Cromsource's Paris Office to service 'flourishing French Pharma'

By Dan Stanton

- Last updated on GMT

Related tags: Contract research organization

Cromsource opens office in Paris
Cromsource opens office in Paris
Cromsource has opened offices in Paris in response to the growth of pharma R&D which is flourishing under French Government incentives, the company says.

The Italian contract research organisation (CRO) officially opened its Paris, France office last week, offering its full range of services to French clients.

“Our business is growing in France and as a result we require a greater presence there,”​ Cromsource’s Global Head of Medical Division Christian Milla told Outsourcing-pharma.com.

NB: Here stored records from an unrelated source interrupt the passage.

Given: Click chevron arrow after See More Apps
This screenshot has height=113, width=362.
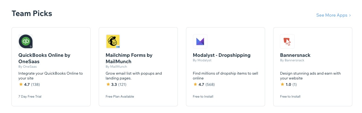Looking at the screenshot, I should [350, 15].
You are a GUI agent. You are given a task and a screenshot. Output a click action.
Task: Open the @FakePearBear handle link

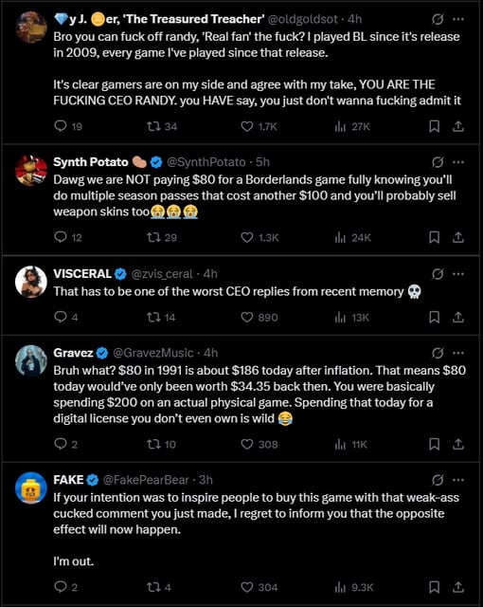point(146,480)
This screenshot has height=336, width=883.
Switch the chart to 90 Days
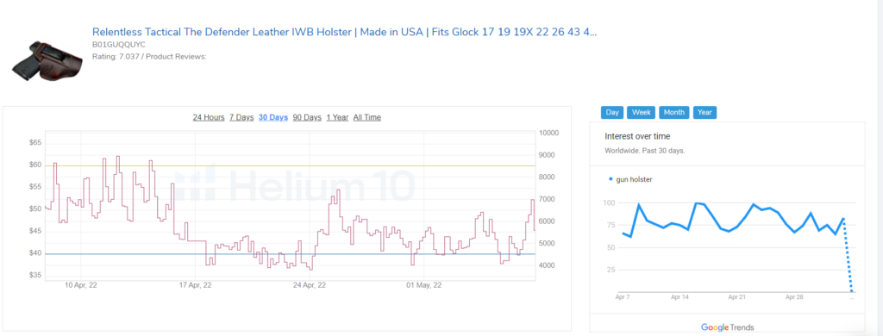click(x=307, y=118)
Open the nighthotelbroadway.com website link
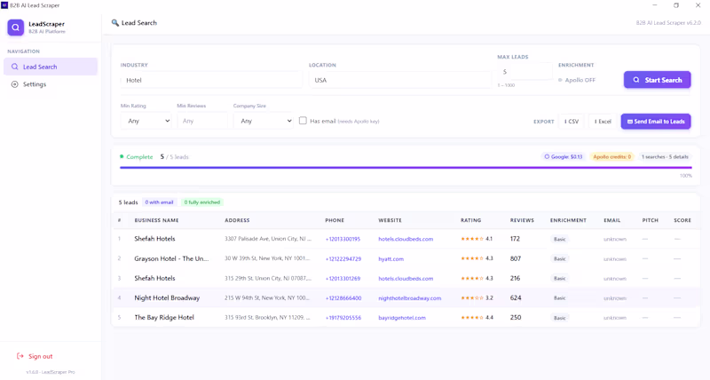This screenshot has height=380, width=710. pos(410,298)
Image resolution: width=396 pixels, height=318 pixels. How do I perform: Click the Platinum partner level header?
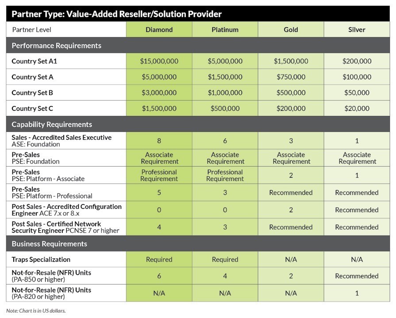225,30
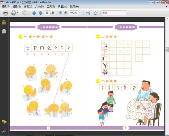Open the 說明(H) menu
This screenshot has width=169, height=136.
(x=74, y=6)
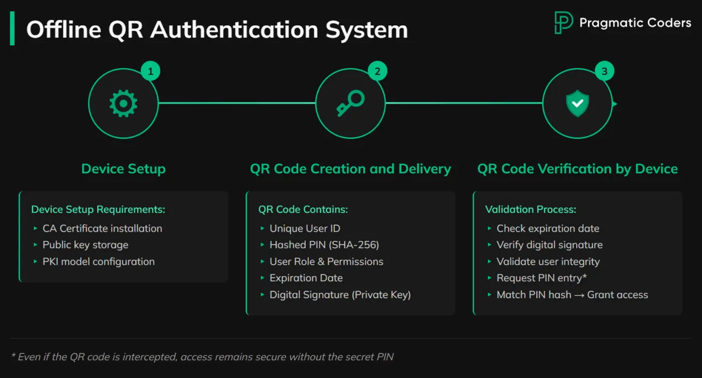Click the numbered badge 1 on the gear circle
Image resolution: width=702 pixels, height=378 pixels.
point(150,70)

“The med-tech and biotechnology/small-to-mid sized pharma aspects of the life science industry are burgeoning in France,”​ he said. “These are areas where Cromsource excels and our business is growing as a result.”

The company also said the growth of biopharma was due in part to incentives from the French Government, which, in turn, has led to greater demand for outsourcing partners such as itself.

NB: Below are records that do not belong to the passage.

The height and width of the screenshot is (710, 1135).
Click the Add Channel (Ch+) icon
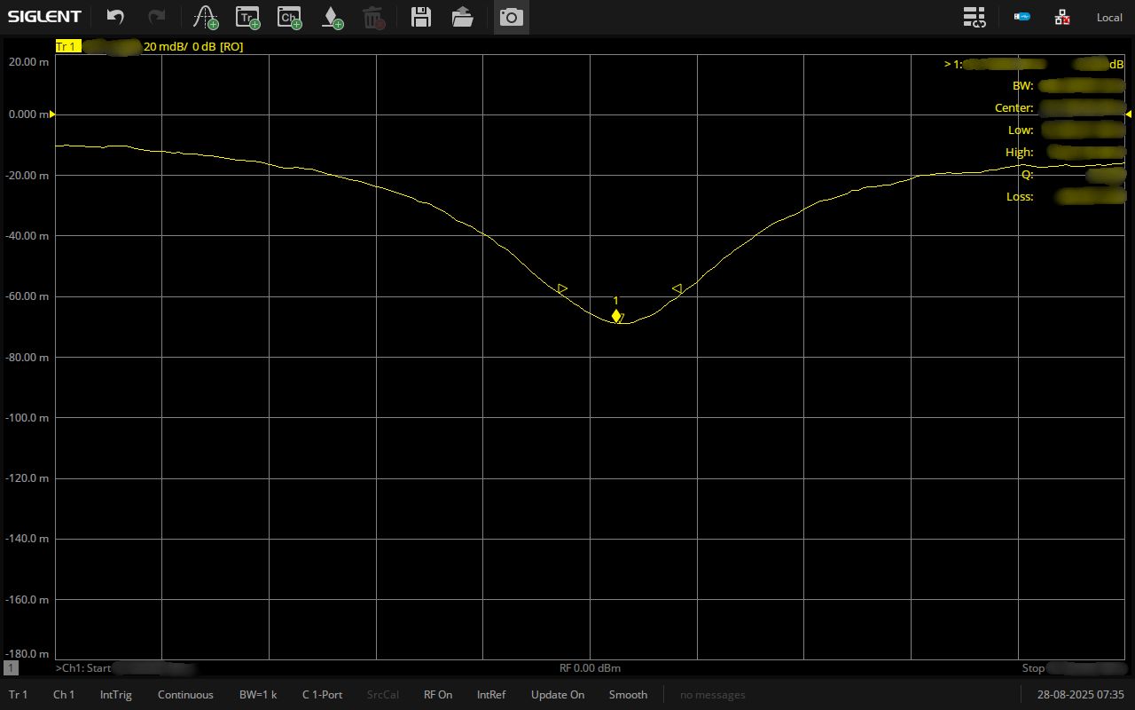[289, 17]
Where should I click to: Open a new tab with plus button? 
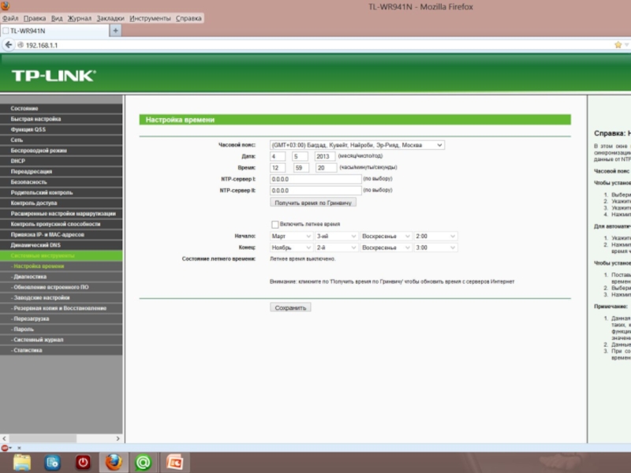click(115, 31)
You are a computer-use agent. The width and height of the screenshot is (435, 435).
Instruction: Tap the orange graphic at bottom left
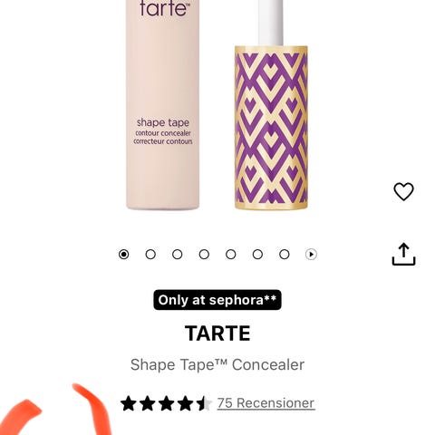(56, 410)
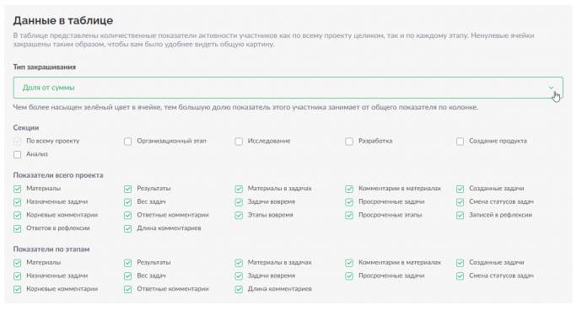Enable the 'Организационный этап' section checkbox

[127, 142]
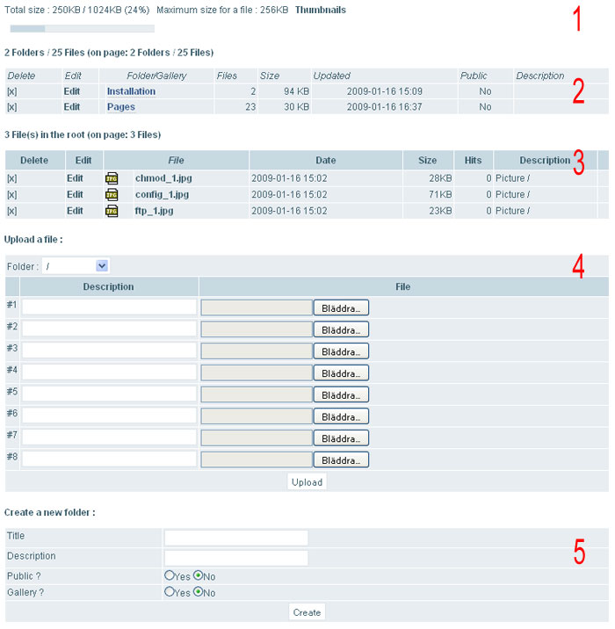The height and width of the screenshot is (629, 615).
Task: Select No for Public option
Action: click(198, 575)
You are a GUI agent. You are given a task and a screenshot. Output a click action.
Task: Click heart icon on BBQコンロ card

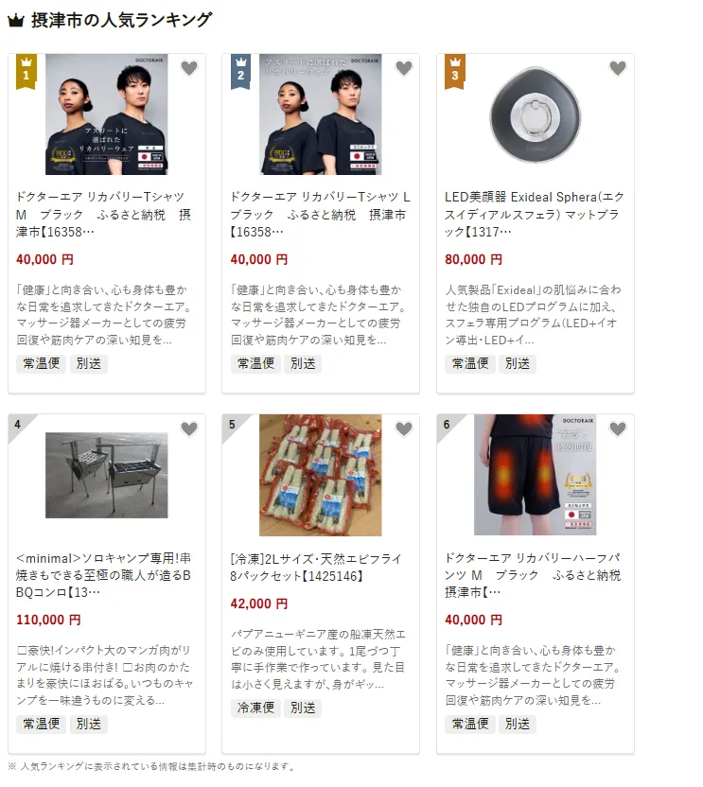189,428
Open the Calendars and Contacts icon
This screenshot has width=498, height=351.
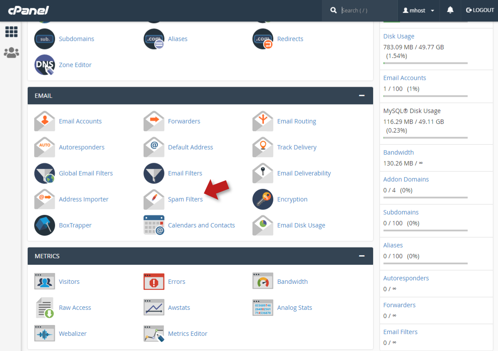coord(154,225)
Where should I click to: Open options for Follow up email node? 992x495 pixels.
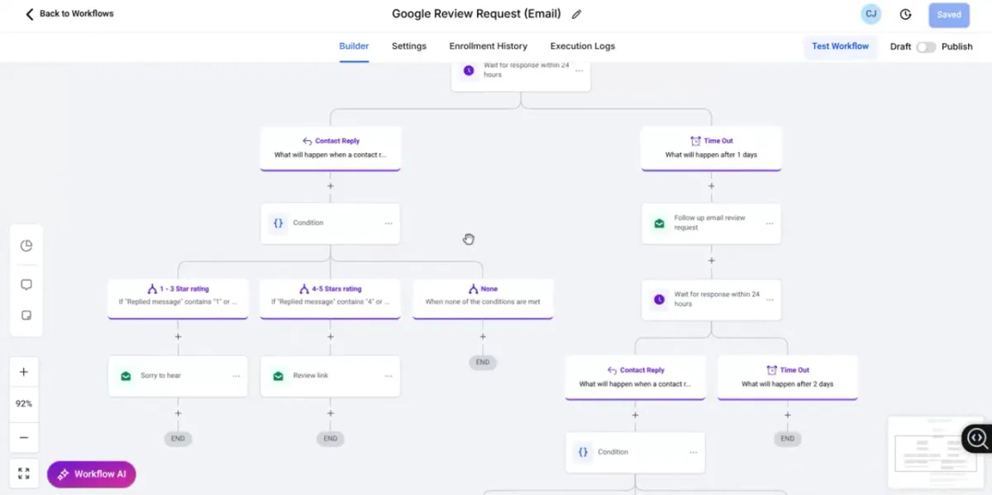click(770, 223)
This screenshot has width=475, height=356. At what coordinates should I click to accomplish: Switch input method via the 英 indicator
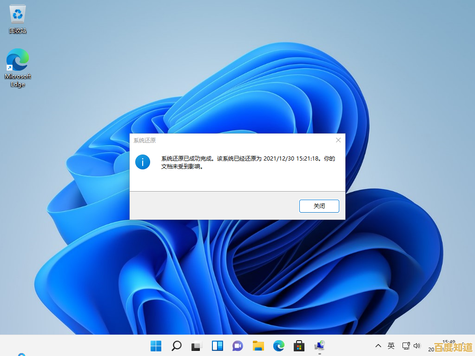(391, 346)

Milla explained: “One of the main factors of competitiveness for the BioPharma industry in France is the Research Tax Credit, in force for a few years. Biopharma companies can obtain a tax deduction for 30 % of their R&D expenses up to €100m ($136m) which is an advantage for Biotech and Medtech startups, and small and medium enterprises.”

Furthermore, “beyond €100m of R&D expenses, the tax deduction is about 5% which is a significant advantage for Specialty and Big Pharmas established in France.”

Such expenses considered include clinical trials and, critically for Cromsource, outsourcing to CROs which Milla said “have allowed the growth of Bioclusters in France where Biotech companies have developed products which now at the clinical stage.”

France’s Research Tax Credit is, according to Science journal Nature.com​, one of the most generous R&D tax breaks in the world. Furthermore this incentive remained largely untouched during last month’s budget which saw the country try to alleviate its fiscal issues with increased taxes worth €3bn and public spending debts of €15bn.